● **Excerpt to read**
I Have No Mouth, and I Must Scream

 

Review by · May 29, 2025

In his preface to the 1995 Prima Strategy Guide to I Have No Mouth, and I Must Scream, then-62-year-old sci-fi author Harlan Ellison addressed why he helped design a video game when he “reviles” games and computers at large. Characteristically, his first response was, and I quote, “Yo’ Momma!” He then elaborated by admitting that he had wanted to challenge himself in a new medium, even if he would never sit down to play it.

After the MS-DOS and Mac versions of I Have No Mouth released in 1995 (mere weeks before I was, erm, released to the world), the game was largely MIA until a PC re-release in 2013. As of March 2025, it has finally been ported to consoles thanks to publisher Nightdive Studios, and I was eager to get my hands on it, considering for decades I had no mouse, and I must play. Almost thirty years later, I Have No Mouth, and I Must Scream is a bloody gem of ’90s point-and-click adventure games coagulated with the dated mechanics of its genre and propelled by the morbid curiosity surrounding its premise and reputation.

I was a fan of Ellison’s short stories as a teenager. They were edgy, envelope-pushing, and as abrasive as the man himself. Arguably Ellison’s most widely known story, 1967’s I Have No Mouth, and I Must Scream is a brief account of five humans spared in the aftermath of the extinction of humanity at the hands of a malevolent, sentient supercomputer, AM, as in “I think, therefore I AM.” AM keeps the five humans as his playthings to continually taunt and torture for 109 years come the story’s opening, and ushers them like a dark god through what may or may not be a simulation, given how powerful the machine is and how surreal his world has become. The story ends… very badly, and thus it was perfect fodder for an edgelord teenaged boy’s reading. With the original vision of the game adaptation of the story, Ellison didn’t want there to be a win-state—he wanted to upset players and put them on “a playing field on which human emotions and human strength and frailties would matter.” Considering its story and atmosphere, the game is a blast to watch, read, and think about, while its gameplay certainly can be upsetting.

Evil supercomputer AM's "Hate Pillar" towers over the five main playable characters.
AM’s hellish “Hate Pillar” acts as the game’s hub.

● **Given instruction**
Write the next part of the review of the I Have No Mouth, and I Must Scream game, picking up after its last line.

● **Data lines**
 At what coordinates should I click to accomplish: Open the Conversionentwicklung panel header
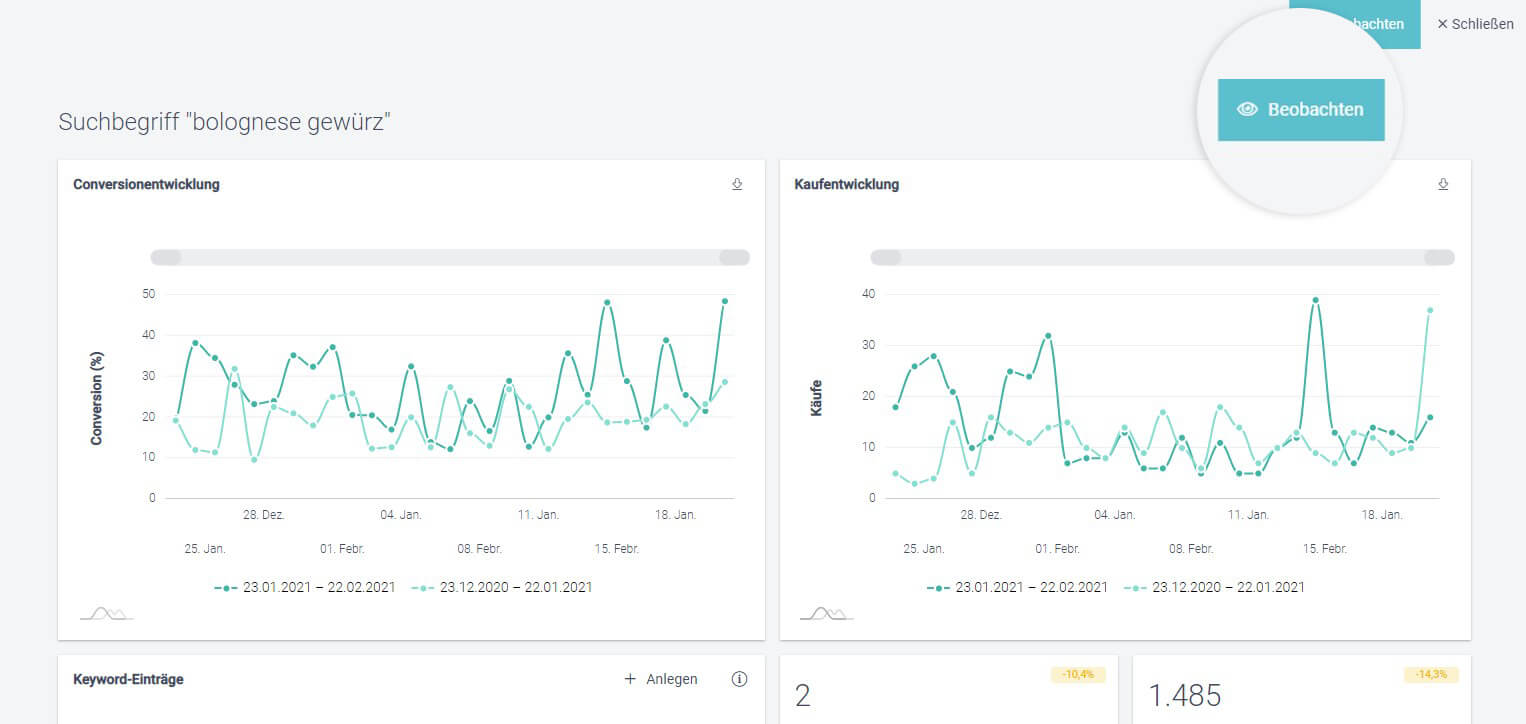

● **Result**
To start with, this re-release contains minimal new features, including a cheesy and rather unnecessary main menu, a playable soundtrack (including plenty of bonus tracks), and the ability to change the aspect ratio and pixelation of the game. Otherwise, the game’s choppy animations remain. I played on PS5 and within minutes I grew as accustomed as possible to the controls—typical verbs like “Look,” “Talk to,” “Use,” “Give,” and… “Swallow(?)” are mapped to the face buttons and triggers. The left analog controls the cursor and can click the action buttons, and thankfully, the directional pad can move the same cursor more slowly for finer clicks, like pulling on a rope. A text bar above your action buttons will highlight what you can interact with as you hover over things, so, as is common in the genre, you may find yourself slowly scanning rooms for interactables and trying every action you can with them, in which case you can expect to hear plenty of the five separate protagonists’ canned phrase equivalents of “I don’t know what good that’ll do me.” And oh boy did they record a lot of lines.

The game opens with Harlan Ellison himself voicing the omnipotent machine, AM, as he gathers his five human victims beneath the hellish, monolithic “Hate Pillar,” inscribed on which is his iconic monologue, lifted from the short story, about how much he hates humanity. Unlike the original story, AM extends personalized games to each of the humans as a respite from their tortured existences and a potential escape, setting up the five episodes that make up the bulk of the game. Ellison’s taunting and unhinged voicework as AM is a standout, and the writing is, as expected, leagues beyond much of what was in players’ hands at the time. Having read the story many times in my youth (and rereading it before playing this game), I never considered the manic humanity within AM, but Ellison brings it out with a twisted joy akin to Mark Hamill’s Joker performance. Each of the five humans—Gorrister, Ellen, Benny, Nimdok, and Ted—also have more distinct and fleshed-out personalities and backstories than their original incarnations, and their being selected for an eternity of torment is a little more understandable when each of their respective “psychodramas” is played.

I Have No Mouth, and I Must Scream hero Ted investigating a medieval bedroom and a shelf of books.
’90s point-and-click adventure action, perfectly preserved.

Gorrister’s episode takes place in a corroded zeppelin and deals with themes of grief and self-forgiveness, a challenge the gruff trucker must overcome. The plot and the puzzles become increasingly dreamlike, and the hour-or-so-long episode has one of the more satisfying arcs, albeit with some of the most frustrating doors to click-click-click search for when navigating the environment.

Ellen’s episode whisks players to a tech-scrap Egyptian pyramid fitting of the engineer herself, including her pervasive and debilitating fear of the color yellow. Ellen is the most likable and innocent of the cast. However, her voice acting is inconsistent in tone, with her odd wisecracking essentially sapping a certain elevator scene of its rightful place as one of the game’s strongest (and most daring) moments. This leads to my complaint that’s not quite a complaint: the game is rarely as dark in its execution as it is on paper, and half the characters never act like they’ve been trapped in a Bosch-like hell for over a century. I Have No Mouth could never be called uplifting, but its retro sci-fi goofiness is present, with the drama and horror sharing less in common with Ellison’s literary output and more in common with some daring episodes of Star Trek or, especially, The Twilight Zone, both series Ellison had a hand in.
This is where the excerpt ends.